Is the image of the Chevrolet Volt compromised? In the short term, yes, of course it is. GM has been very clear all along that the Volt is the tip of the company’s technological spear and now the Volt’s reputation has been called into question. Unfairly for the most part, but that’s the painful reality for the denizens of the RenCen nonetheless.

And let’s not forget the other component in all of this, too, and that is the fact that the Volt is the cornerstone of hundreds of millions of dollars in media spending for the Chevrolet division as well. So, this negative development is huge and GM marketing and PR types are going to have to be persistent and relentless in trying to re-build the Volt’s image and reputation.

Will it be easy? No. Far from it, in fact. The relentless 24/7 Connected Circus we live in today has already declared the Volt dead and buried and has moved on to the newest controversy looming around the next corner.

But the Volt does have many things going for it. It delivers what it promises, for one, which in this day and age is actually saying something. And the Volt is an exemplary example of advanced, extended-range electric mobility that fits the needs of many – not all – but many consumers all across the country.
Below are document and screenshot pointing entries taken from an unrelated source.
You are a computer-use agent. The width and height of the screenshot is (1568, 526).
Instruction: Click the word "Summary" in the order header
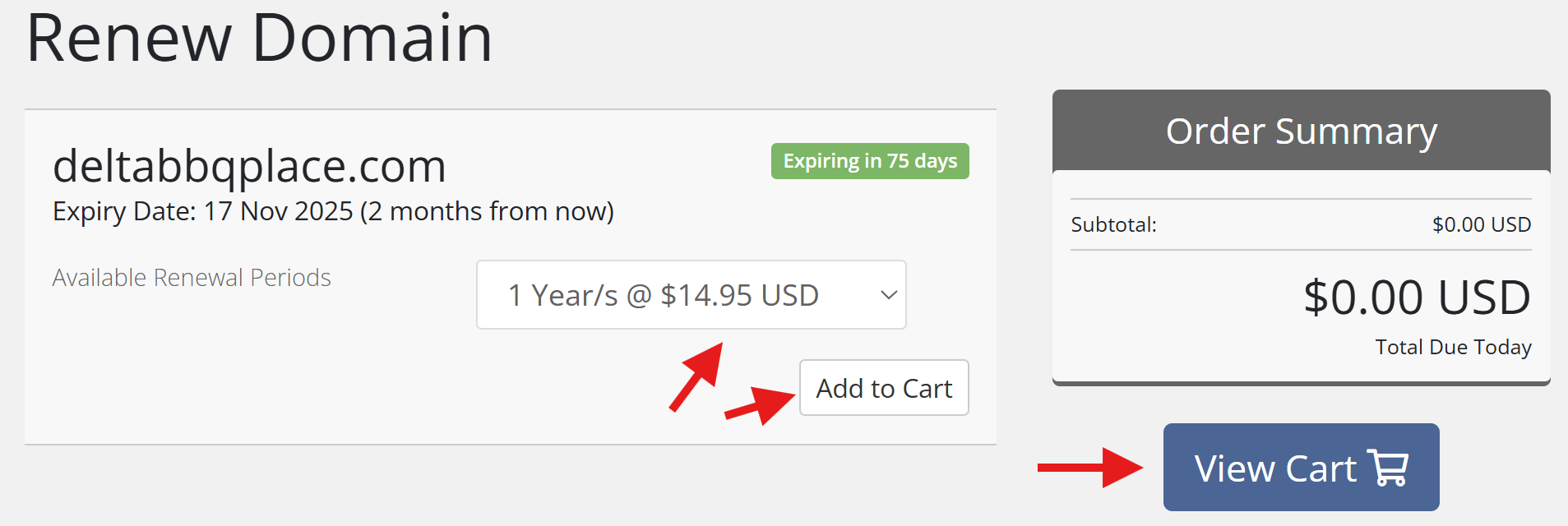pos(1356,132)
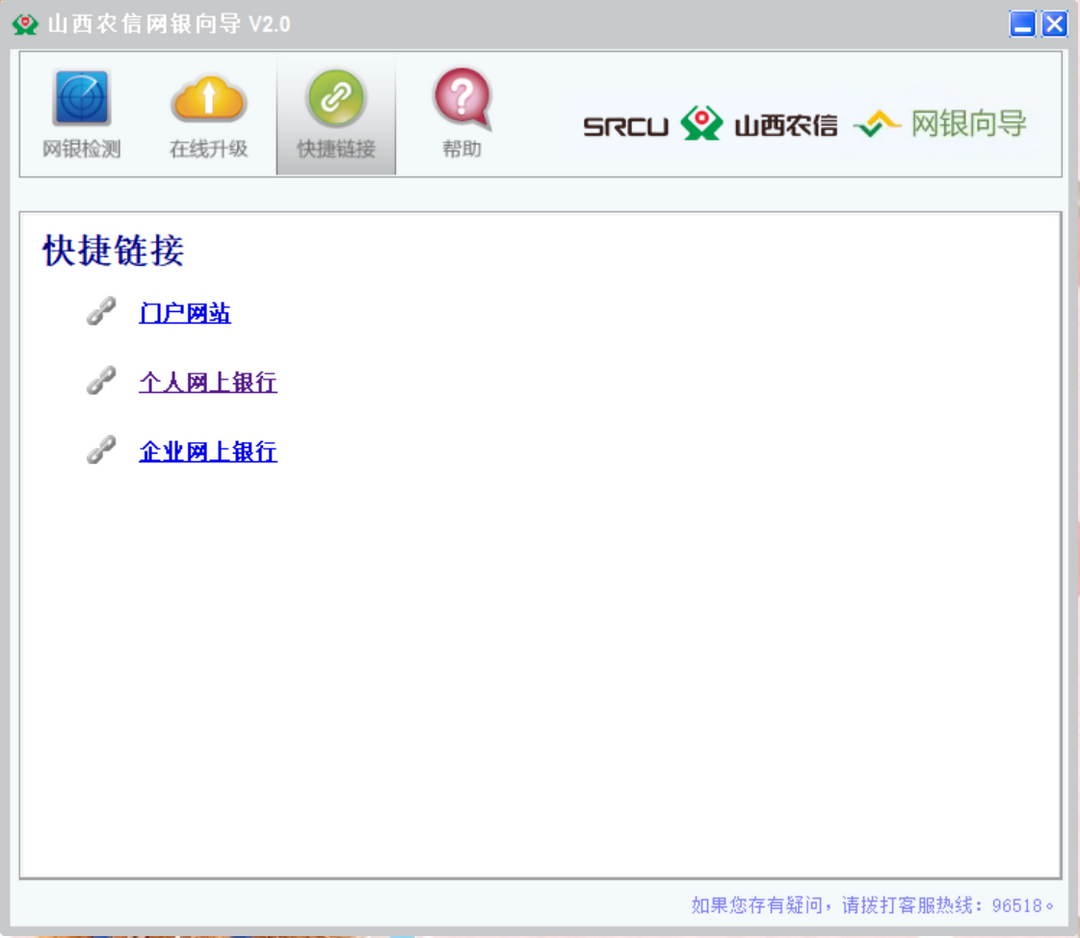The height and width of the screenshot is (938, 1080).
Task: Open the 快捷链接 quick links icon
Action: tap(335, 97)
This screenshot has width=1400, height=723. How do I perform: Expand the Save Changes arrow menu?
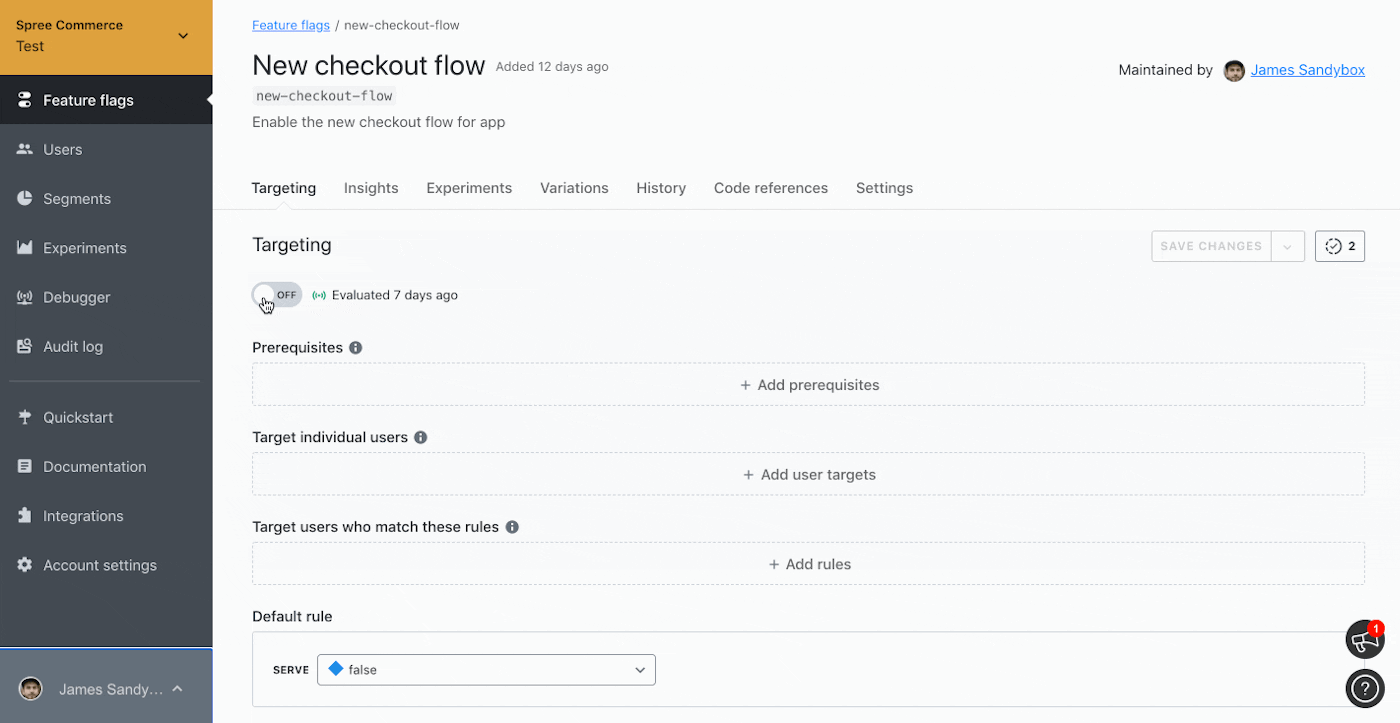tap(1288, 246)
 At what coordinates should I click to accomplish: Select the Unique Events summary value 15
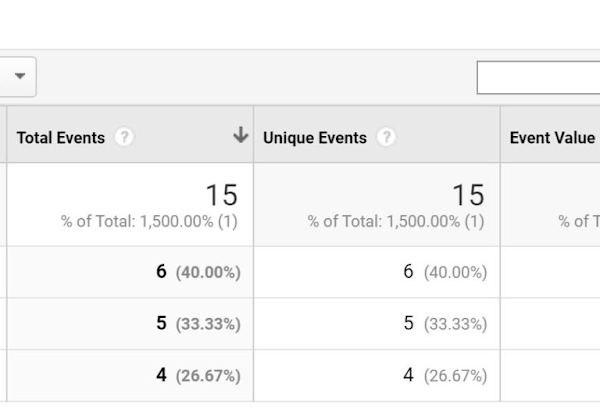click(467, 194)
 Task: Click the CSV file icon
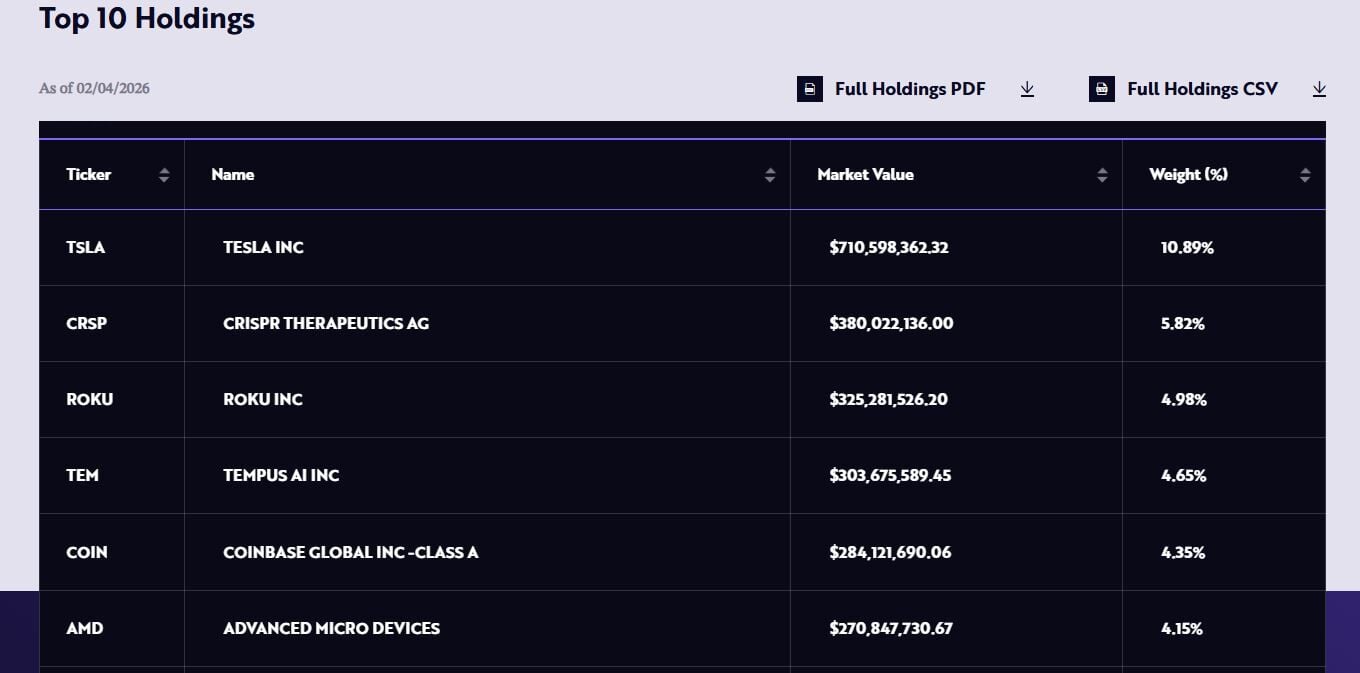(1101, 89)
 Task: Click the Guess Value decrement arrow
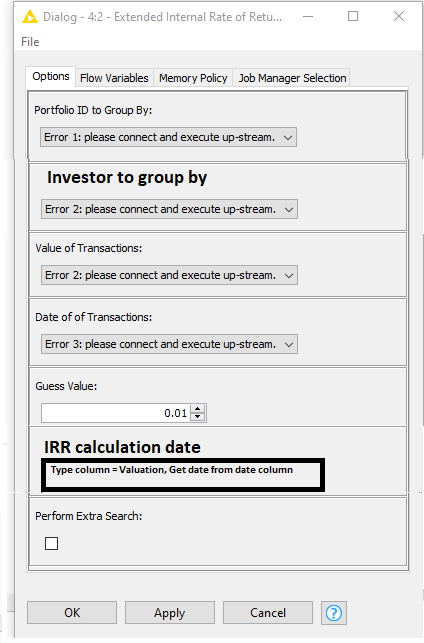(x=198, y=417)
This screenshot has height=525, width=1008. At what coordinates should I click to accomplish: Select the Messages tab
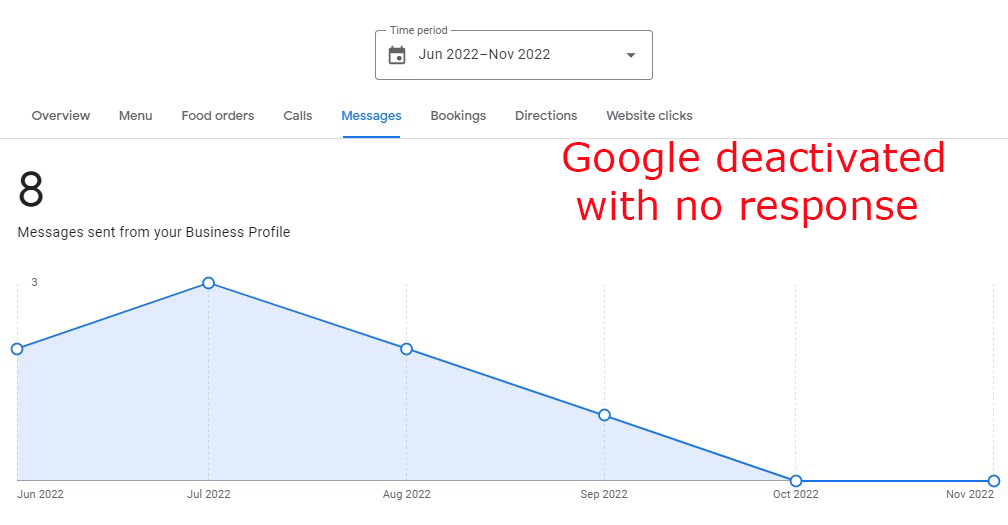point(372,116)
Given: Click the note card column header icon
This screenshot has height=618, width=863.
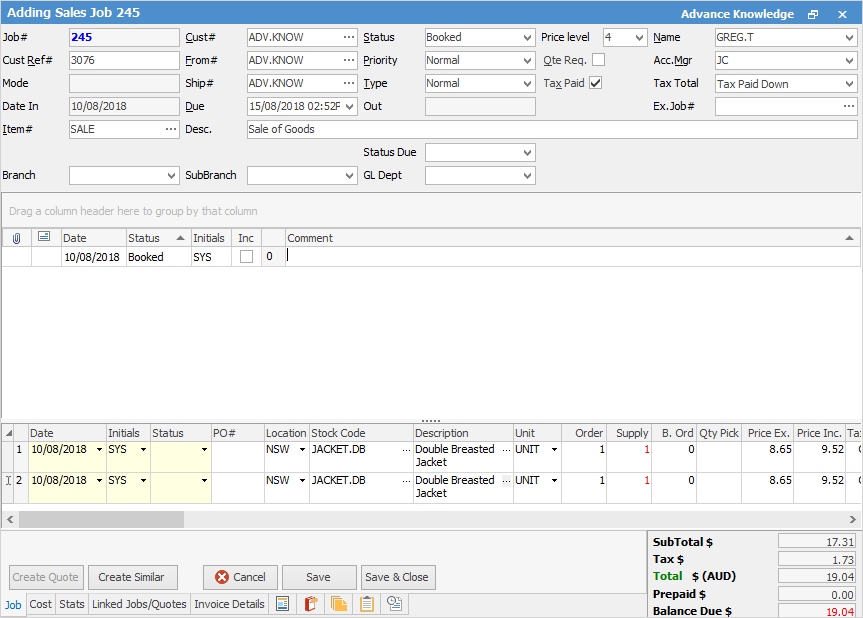Looking at the screenshot, I should pyautogui.click(x=44, y=238).
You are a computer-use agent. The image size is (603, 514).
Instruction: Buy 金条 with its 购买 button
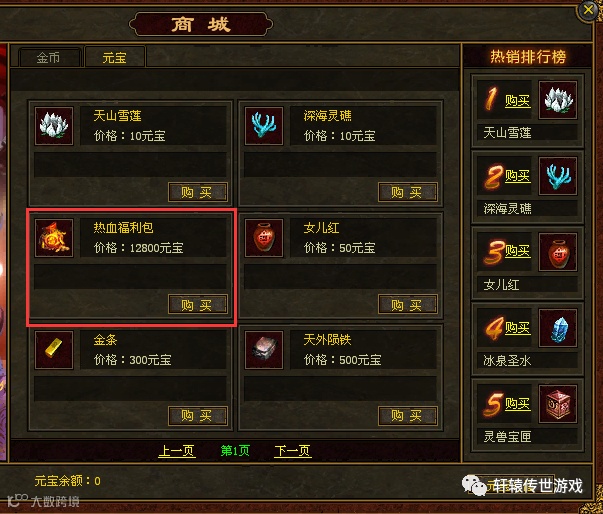click(x=198, y=416)
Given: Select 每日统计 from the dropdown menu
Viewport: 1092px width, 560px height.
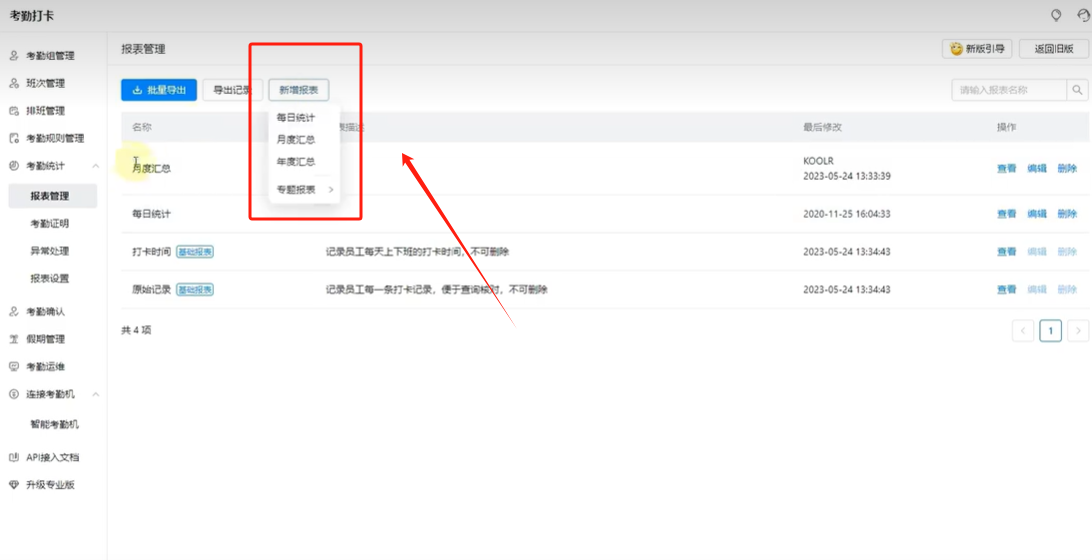Looking at the screenshot, I should pyautogui.click(x=296, y=118).
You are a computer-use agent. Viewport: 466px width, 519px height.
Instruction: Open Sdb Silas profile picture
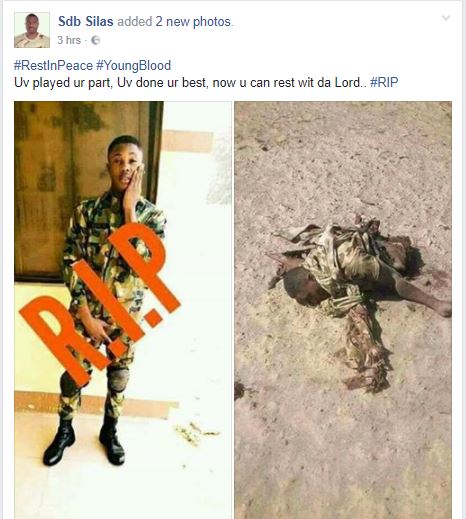pyautogui.click(x=32, y=30)
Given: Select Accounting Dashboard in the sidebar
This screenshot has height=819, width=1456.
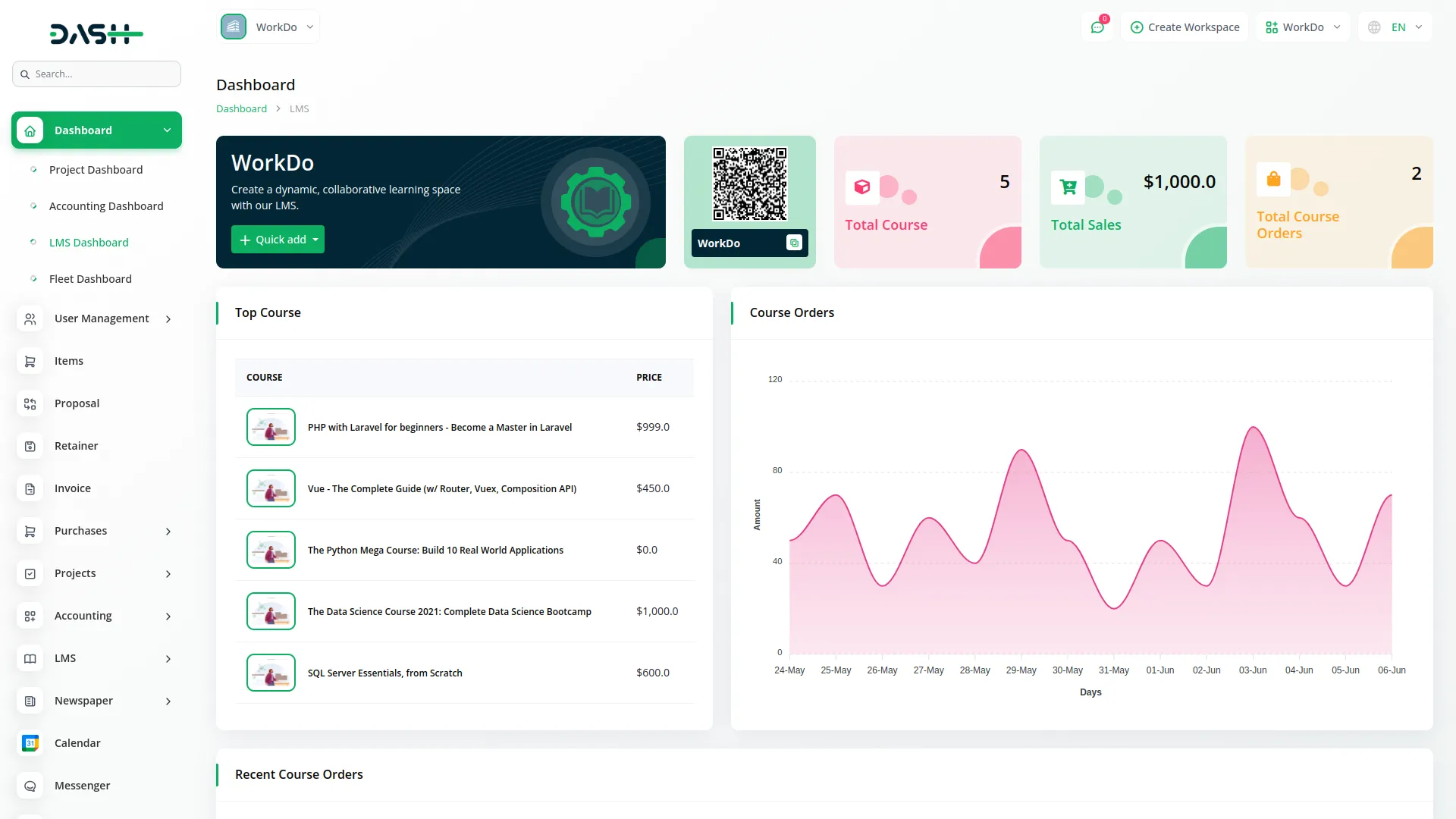Looking at the screenshot, I should click(106, 206).
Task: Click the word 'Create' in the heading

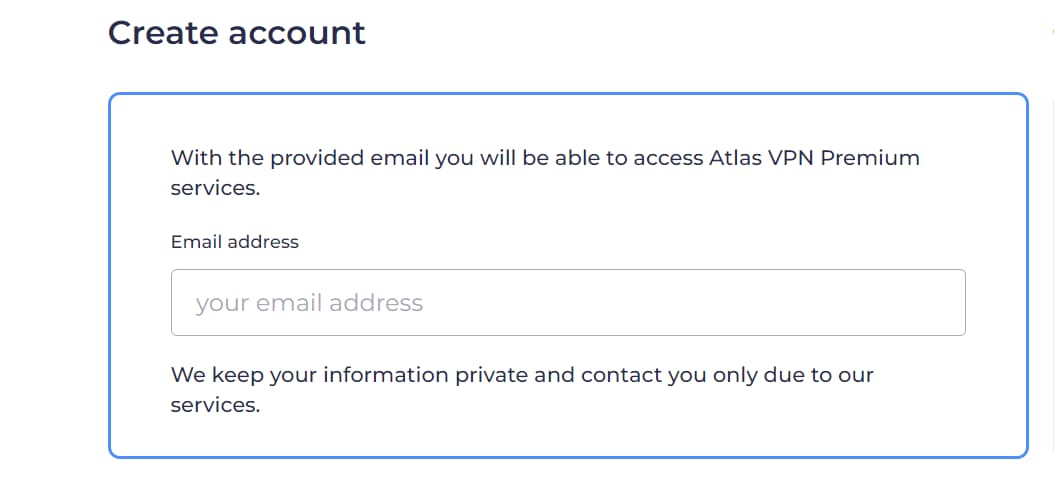Action: (x=164, y=33)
Visionary ideas and concepts always seem to pay the price for being ahead of the curve at some point, whether they originate from people, or companies.

GM is now paying the price for being immersed in the development of advanced electric vehicle technology. Lessons are learned at times predictably, but at other times they’re learned unexpectedly and unpredictably.

GM will survive its latest turn in the barrel. And so will the Volt.

And that’s the High-Octane Truth for this week.